Ieri Silvio Berlusconi, durante la seconda direzione nazionale del popolo della libertà, ha rilanciato le ambizioni del Governo per il prossimo futuro. Si tratta senza dubbio di una buona notizia, anche se, il clima di incertezza e di stallo politico al quale siamo ormai da un po’ di tempo abituati, continua a pervadere le stanze del potere e i pensieri di molti italiani. E’ bene quindi cercare di fare luce soprattutto su questo punto.
Il vero motivo per cui il paese si trova in una fase di blocco politico-istituzionale sta nella scelta pregiudiziale di tutte le opposizioni di non voler concludere nessun tipo di accordo con il Presidente Berlusconi, il quale probabilmente non ha la forza di realizzare le riforme più importanti. Non possiamo tuttavia dimenticare che il Governo ha contribuito ad una tenuta complessiva del sistema paese in circostanze molto difficili.
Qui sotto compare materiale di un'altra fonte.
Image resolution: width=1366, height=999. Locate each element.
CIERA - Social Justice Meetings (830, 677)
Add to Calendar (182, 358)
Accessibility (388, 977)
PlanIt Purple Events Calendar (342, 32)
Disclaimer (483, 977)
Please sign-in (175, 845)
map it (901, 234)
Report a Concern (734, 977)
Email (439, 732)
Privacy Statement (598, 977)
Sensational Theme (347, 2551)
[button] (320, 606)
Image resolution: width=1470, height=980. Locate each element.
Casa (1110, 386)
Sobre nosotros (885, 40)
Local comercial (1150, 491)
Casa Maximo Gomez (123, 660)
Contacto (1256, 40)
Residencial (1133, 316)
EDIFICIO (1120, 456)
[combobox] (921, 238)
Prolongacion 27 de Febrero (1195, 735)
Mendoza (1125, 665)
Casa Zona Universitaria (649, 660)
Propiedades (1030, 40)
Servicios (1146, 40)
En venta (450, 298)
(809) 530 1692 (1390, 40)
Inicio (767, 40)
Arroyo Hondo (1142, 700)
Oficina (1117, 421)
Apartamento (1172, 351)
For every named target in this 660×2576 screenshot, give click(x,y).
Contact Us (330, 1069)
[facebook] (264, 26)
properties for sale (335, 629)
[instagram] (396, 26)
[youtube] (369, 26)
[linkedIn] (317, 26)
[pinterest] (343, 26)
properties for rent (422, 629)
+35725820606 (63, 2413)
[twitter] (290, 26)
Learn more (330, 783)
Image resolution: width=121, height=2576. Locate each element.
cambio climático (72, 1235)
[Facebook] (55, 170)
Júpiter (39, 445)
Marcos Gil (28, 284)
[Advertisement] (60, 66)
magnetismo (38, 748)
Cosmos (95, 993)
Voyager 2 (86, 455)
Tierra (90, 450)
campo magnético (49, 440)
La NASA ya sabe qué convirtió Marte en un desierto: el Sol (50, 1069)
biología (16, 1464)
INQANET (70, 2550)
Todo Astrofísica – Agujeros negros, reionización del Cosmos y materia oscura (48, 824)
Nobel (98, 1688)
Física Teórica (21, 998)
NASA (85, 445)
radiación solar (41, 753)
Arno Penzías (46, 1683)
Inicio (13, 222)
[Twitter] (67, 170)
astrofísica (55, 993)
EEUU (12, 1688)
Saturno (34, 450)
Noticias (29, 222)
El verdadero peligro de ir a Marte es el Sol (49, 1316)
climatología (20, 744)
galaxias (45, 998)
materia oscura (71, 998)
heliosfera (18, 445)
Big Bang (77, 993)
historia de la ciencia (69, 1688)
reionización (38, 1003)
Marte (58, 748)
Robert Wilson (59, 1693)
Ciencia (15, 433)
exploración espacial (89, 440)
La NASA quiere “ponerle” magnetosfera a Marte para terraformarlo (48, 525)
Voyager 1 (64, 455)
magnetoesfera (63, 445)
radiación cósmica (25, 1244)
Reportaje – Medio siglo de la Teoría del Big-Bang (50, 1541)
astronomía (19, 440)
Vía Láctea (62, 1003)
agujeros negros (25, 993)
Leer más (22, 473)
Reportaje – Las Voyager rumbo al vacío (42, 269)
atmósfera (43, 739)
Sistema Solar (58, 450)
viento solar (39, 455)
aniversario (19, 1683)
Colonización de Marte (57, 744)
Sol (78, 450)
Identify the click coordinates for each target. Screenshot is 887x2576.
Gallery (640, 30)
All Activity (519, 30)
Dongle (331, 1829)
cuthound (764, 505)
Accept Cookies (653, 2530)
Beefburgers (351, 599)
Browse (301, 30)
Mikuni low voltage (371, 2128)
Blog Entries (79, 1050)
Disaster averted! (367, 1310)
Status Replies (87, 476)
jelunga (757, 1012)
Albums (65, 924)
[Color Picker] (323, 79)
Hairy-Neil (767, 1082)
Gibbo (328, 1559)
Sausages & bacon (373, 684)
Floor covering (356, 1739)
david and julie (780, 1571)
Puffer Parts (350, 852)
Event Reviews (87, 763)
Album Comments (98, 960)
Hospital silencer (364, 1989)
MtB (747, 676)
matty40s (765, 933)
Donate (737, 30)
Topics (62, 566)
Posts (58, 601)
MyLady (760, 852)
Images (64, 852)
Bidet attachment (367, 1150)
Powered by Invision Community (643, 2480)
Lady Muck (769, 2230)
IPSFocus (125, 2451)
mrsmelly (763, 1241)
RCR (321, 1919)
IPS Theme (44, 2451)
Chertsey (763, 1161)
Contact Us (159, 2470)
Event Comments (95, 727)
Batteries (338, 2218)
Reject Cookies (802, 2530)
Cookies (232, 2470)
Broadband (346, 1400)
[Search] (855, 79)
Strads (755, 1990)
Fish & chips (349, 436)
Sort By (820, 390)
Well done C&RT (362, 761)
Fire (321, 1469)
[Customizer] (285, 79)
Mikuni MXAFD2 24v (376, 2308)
In realtà un accordo con Berlusconi converrebbe a tutte le opposizioni, dando per scontato che non sono nelle condizioni di produrre una reale alternativa. Questo accordo aiuterebbe da un lato a deideologizzare la sinistra italiana e sul piano del governo del paese, potrebbe aprire l’opportunità di alcune riforme condivise essenziali per il nostro futuro. A più riprese ho avuto l’occasione di interloquire su questi argomenti con gli stessi Bersani e D’Alema. Ma il loro no su una possibile intesa col Cavaliere nell’interesse dell’Italia rimane fermo.
Come pure appare non negoziabile la posizione sia di Fini che di Casini, oggi indisponibili a garantire i numeri in parlamento: non quelli necessari per l’ordinaria amministrazione, bensì quelli indispensabili per le grandi riforme. Anche in questo caso mi parrebbe conveniente per i leader di UDC e FLI rientrare in sintonia con il gran corpo dell’elettorato PDL. Sta di fatto comunque che l’obiettivo dell’isolamento di Berlusconi è tenacemente perseguito da tanti senza però la forza di mettere sul piatto un’alternativa affascinante.
A complicare le cose lo smarrimento di elettori sempre più ostaggio di una comunicazione intenzionata, attraverso una girandola di scandali e miserie, a rafforzare il partito dell’astensione, della demotivazione quando non addirittura quello della rabbia. Dove guardare quindi indipendentemente dal fatto che la pallina dei risultati elettorali possa fermarsi su questa o su quella parte politica in un contesto, quello italiano, che sembra sempre più simile a una roulette piuttosto che a un dibattito di idee dove si confrontano interessi legittimi?
Mi permetto di proporre due suggerimenti che nascono dall’esperienza di questi anni e che potrebbero rappresentare una trincea su cui lavorare. Primo. Smettiamo di considerare un tabù l’unità politica dei cattolici: non serve per rifare la DC, ma perché cresca un fronte di persone che abbiano più a cuore di unire invece che dividere in un paese tanto ferito.
Secondo. Siamo realisti! Non ha senso cominciare a discutere del dopo Berlusconi in presenza di un Presidente del Consiglio che non ha nessuna intenzione di mollare: ma Berlusconi come non è la causa di tutti i mali non è neanche la soluzione di tutti i problemi.
E le soluzioni si trovano imponendo nell’agenda politica italiana proposte realmente significative: avevamo consegnato al PDL la bandiera per esempio della libertà di educazione. Che fine ha fatto? Invece che vagheggiare la nascita di nuovi ed improbabili contenitori politici concentriamoci sul tentativo di dare un’anima, o meglio, di far venir fuori l’anima di quello che dovrebbe essere il più grande partito dei moderati italiani da vent’anni a questa parte.